Sensitivity analysis and enhanced EMHD performance of unsteady ferrite-water hybrid nanofluid on a Riga plate with variable magnetization and heat generation

In connection to the various applications on energy conservation, fluid-based electronics; the coupling of electro-magnetic along with heat generation presents their significant approach. Therefore, the current investigation aims at analyzing the role of ferrite-water hybrid nanofluid in an Electro-Magnetohydrodynamics (EMHD) system. However, it utilizes the flow over a Riga plate with the variable properties of magnetization with the inclusion of thermal radiation and heat generation. Elucidating the influence of ferrite nanoparticles, the unsteady nature of the system addressed various properties of nanofluid. The system of equations is handled numerically adopting shooting-based fourth-order Runge-Kutta technique followed by similarity rules those are used to transformed the governing phenomena into ordinary. To maximize the EMHD efficiency, an optimization framework is employed using response surface methodology (RSM). However, to validate the work a hypothetical test is conducted with the help of analysis of variance (ANOVA).

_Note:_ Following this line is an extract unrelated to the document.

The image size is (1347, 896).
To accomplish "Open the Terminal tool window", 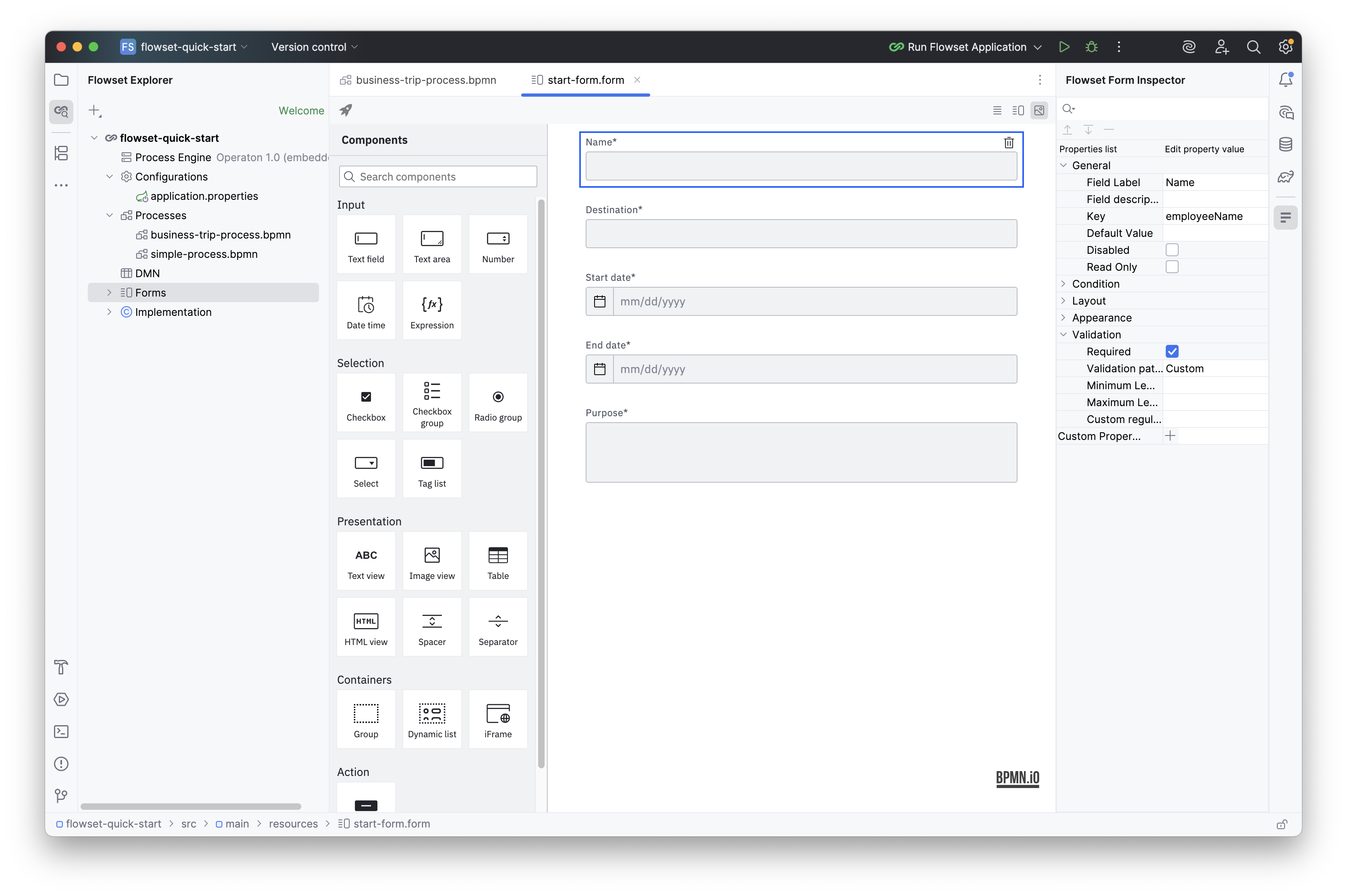I will coord(61,732).
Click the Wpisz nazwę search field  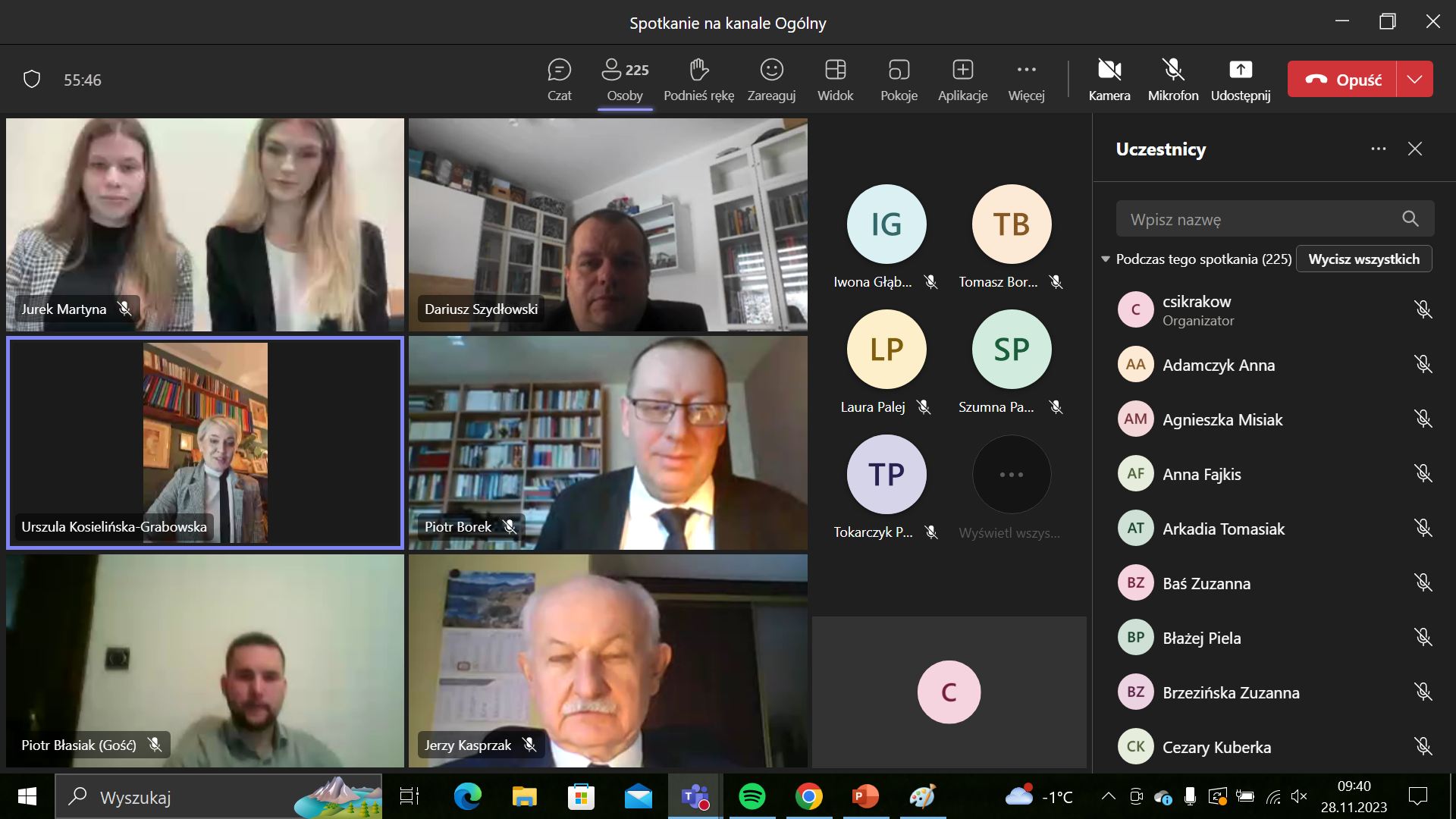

Through sensitive analysis, the key factors for the response of heat transfer rate are identified. Further, the measure outcomes of the results are; the inclusion of the ferrite nanoparticles with the increasing EMHD parameter the fluid velocity augments in magnitude. Further, increasing radiation the surface of the sheet became cool and it radiate from the surface region for which the fluid temperature boosts up.